#### [RECORDS FOR PROCESSING]
****************************************

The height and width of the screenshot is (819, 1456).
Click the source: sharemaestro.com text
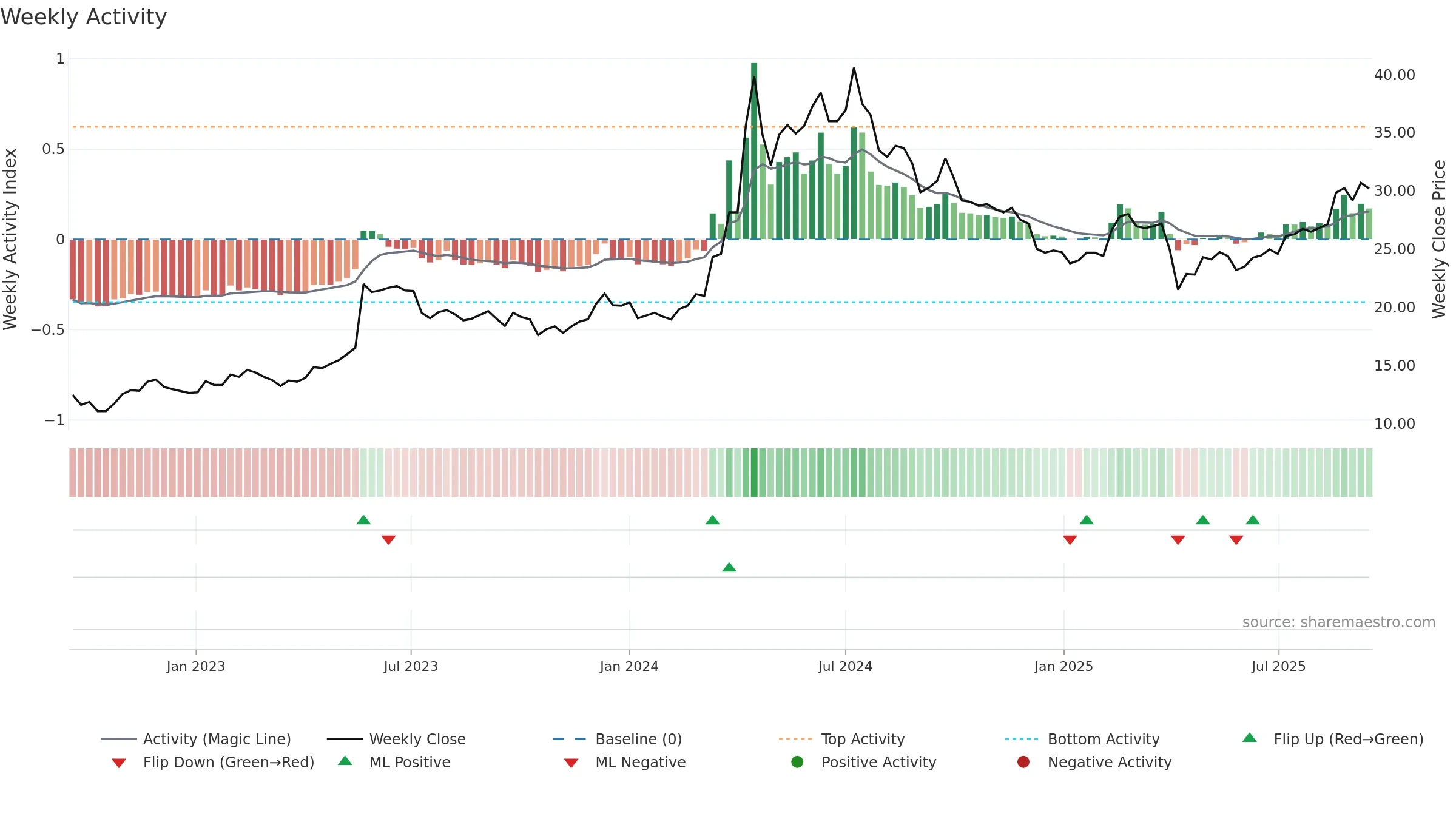click(x=1339, y=622)
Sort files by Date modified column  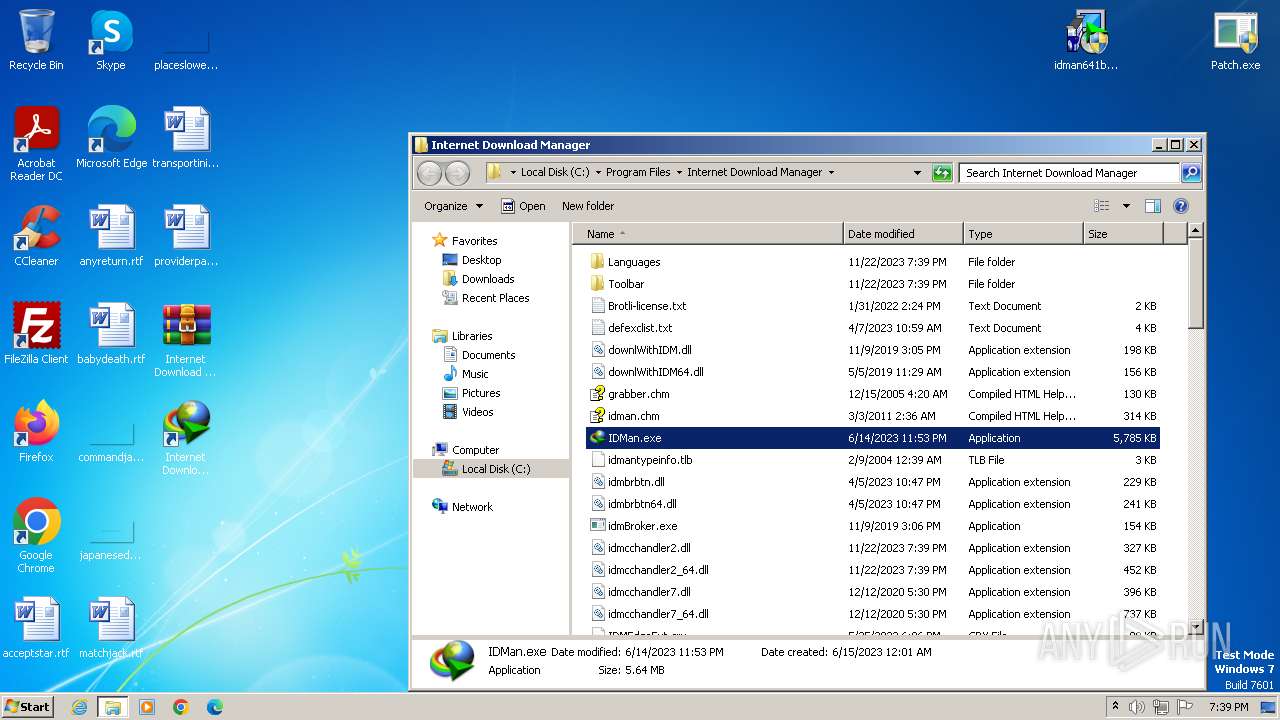click(880, 234)
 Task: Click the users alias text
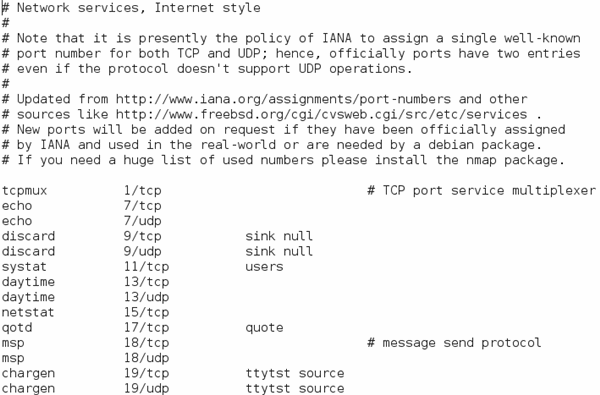pos(264,267)
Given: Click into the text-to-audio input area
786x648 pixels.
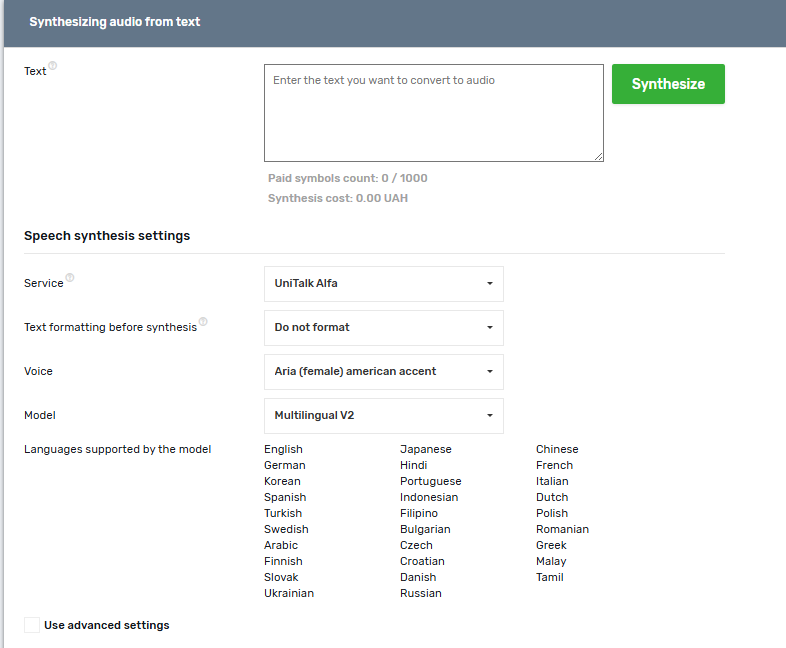Looking at the screenshot, I should pyautogui.click(x=433, y=112).
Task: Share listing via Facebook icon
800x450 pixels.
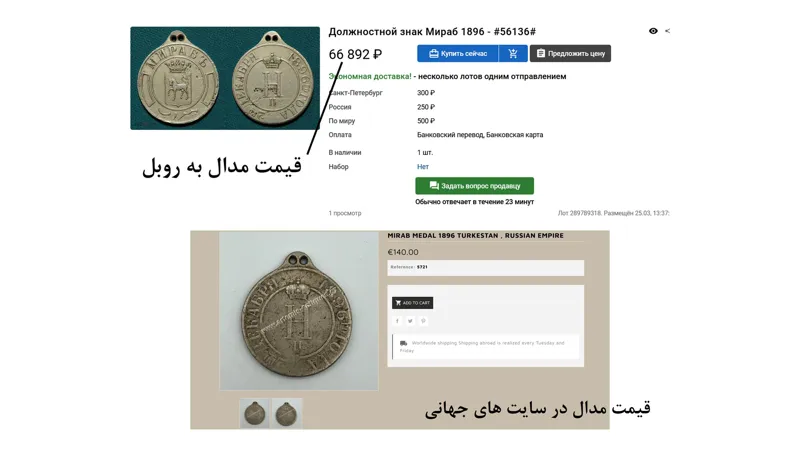Action: pyautogui.click(x=397, y=321)
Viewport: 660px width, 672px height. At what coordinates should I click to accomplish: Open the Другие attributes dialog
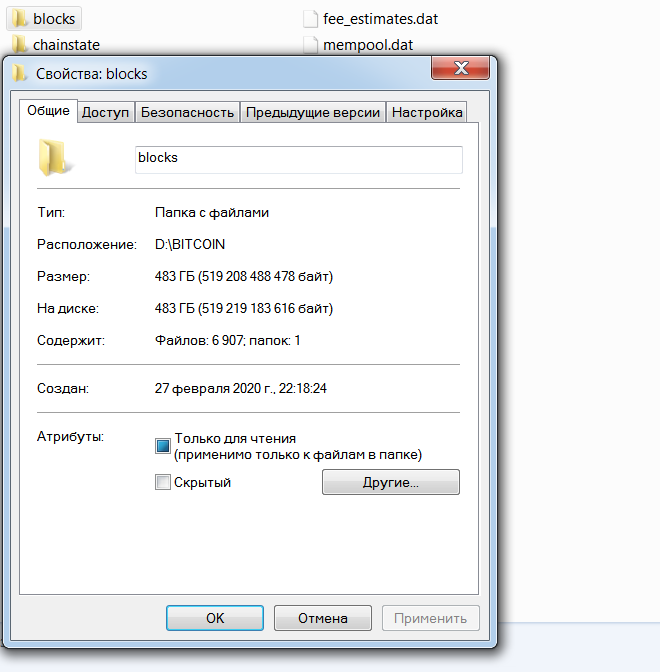(x=391, y=482)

****************************************

#### [PROBLEM TO SOLVE]
Word for word, copy the lines from the one with "Task: Share listing via Facebook icon" through the end of the entries above, and do not include any picture.

#### [WRITTEN SOLUTION]
Task: Share listing via Facebook icon
800x450 pixels.
Action: pyautogui.click(x=397, y=321)
Viewport: 660px width, 672px height. At what coordinates should I click to accomplish: Open the Другие attributes dialog
(x=391, y=482)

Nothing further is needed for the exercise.